· Lina L. Faller, Ph.D. · Quick Take · 2 min read
The Post-Mortem No One Wants to Do (But Everyone Should)
Thirty minutes you spend on a post-mortem can save you thirty hours of future firefighting.

Something breaks. Data pipeline fails. Analysis crashes. Dashboard goes down.
Your first instinct? Fix it fast and move on. Nobody wants to dwell on what went wrong.
But here’s what I’ve learned: the 30 minutes you spend on a post-mortem can save you 30 hours of future firefighting.
THE NATURAL RESPONSE: When things break, we’re frustrated.
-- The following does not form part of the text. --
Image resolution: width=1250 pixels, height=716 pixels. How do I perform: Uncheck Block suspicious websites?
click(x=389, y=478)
We want to forget it happened and get back to “real work.” The failure feels like a setback, so we rush to put it behind us.
I get it. Post-mortems feel like dwelling on negative things when you could be building new features.
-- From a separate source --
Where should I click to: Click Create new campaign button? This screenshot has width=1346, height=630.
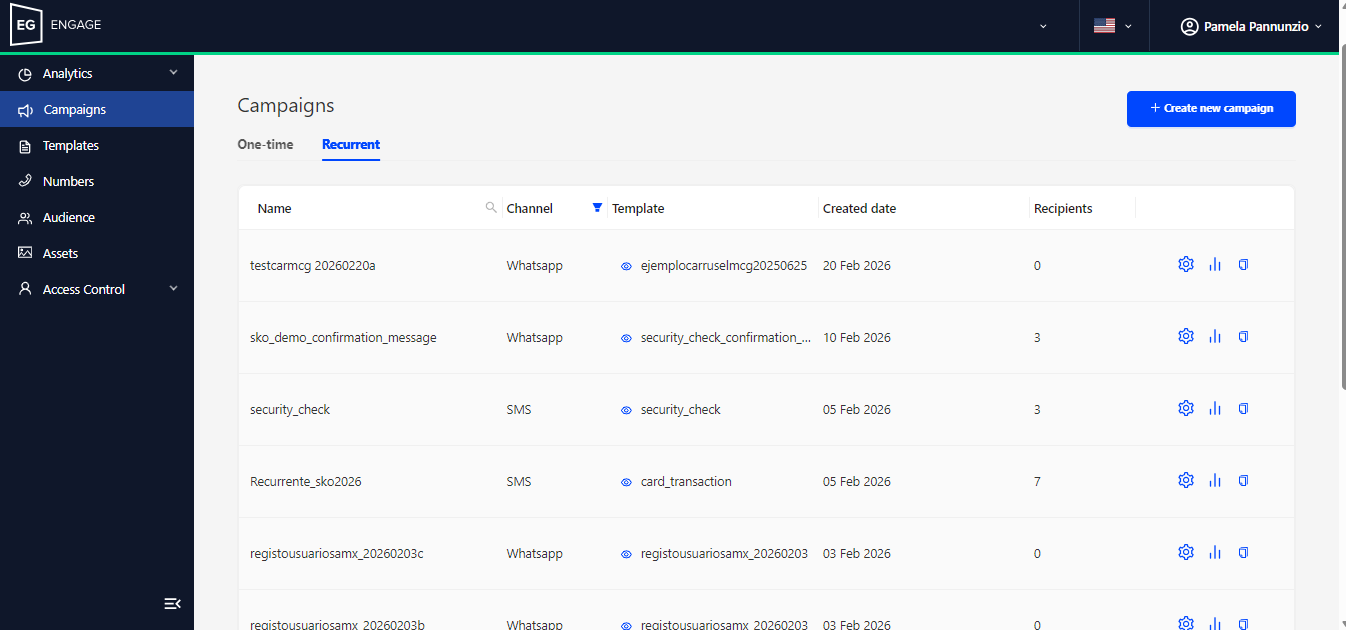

WHAT POST-MORTEMS ACTUALLY DO:
- Identify systemic issues (not just the immediate bug)
- Reveal process gaps you didn’t know existed
- Prevent the same failure from happening again
- Make your systems more robust by addressing root causes
- Turn failures into learning opportunities for the whole team
A REAL EXAMPLE: Our visualization dashboard went down because a scientist uploaded a malformed CSV. Easy fix: validate the file format.
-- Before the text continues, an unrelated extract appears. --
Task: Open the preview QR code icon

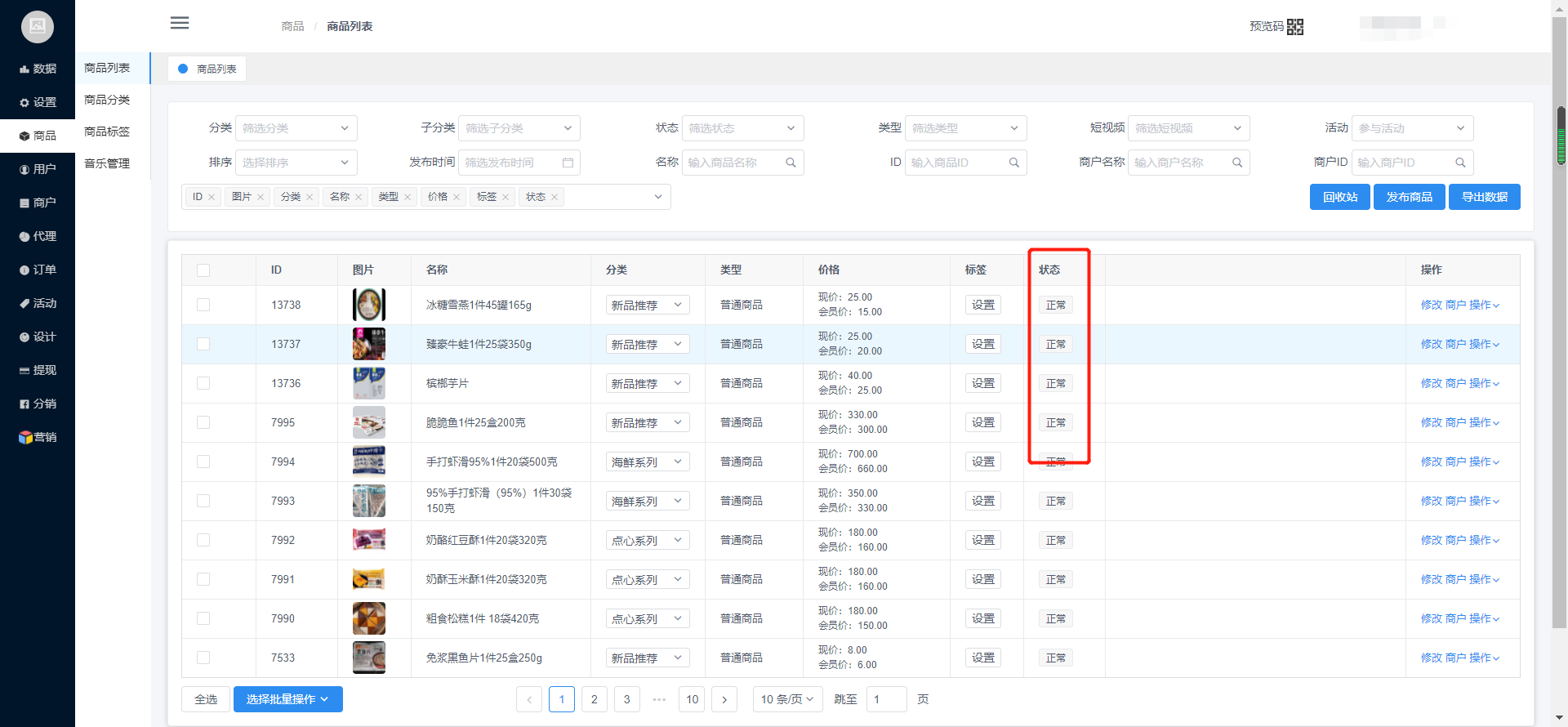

Post-mortem revealed the real issue: we had no systematic way to communicate data formatting requirements to scientists. The CSV was just the symptom.
Solution: Built an automated data validation step with clear error messages that taught scientists the expected format.
Result: Turned a one-off failure into a system improvement that prevented dozens of future issues.
THE PROCESS THAT WORKS:
- Designate someone to lead the investigation (don’t let it fall through the cracks)
- Focus on systems, not blame (what failed, not who failed)
- Include relevant stakeholders (the people who were affected need to understand what happened)
- Document actionable improvements (not just “be more careful next time”)
THE MANAGEMENT CHALLENGE: Here’s the tricky part: post-mortems require time that doesn’t immediately show ROI.
If leadership just wants to “move fast and fix things,” it’s hard to justify spending time on “what went wrong” instead of “what’s next.”
But here’s the business case: every failure that repeats is time stolen from innovation. Post-mortems are an investment in not having the same conversation again in three months.
THE BRIDGE BUILDER PERSPECTIVE: Post-mortems aren’t just technical exercises—they’re communication opportunities. They help teams understand how their work interconnects and where the fragile points are.
When you include stakeholders in post-mortems, you’re not just fixing systems—you’re building shared understanding of how your infrastructure works and why certain practices matter.
Have you found effective ways to make time for post-mortems? How do you convince leadership that this “backward-looking” work is actually forward-thinking?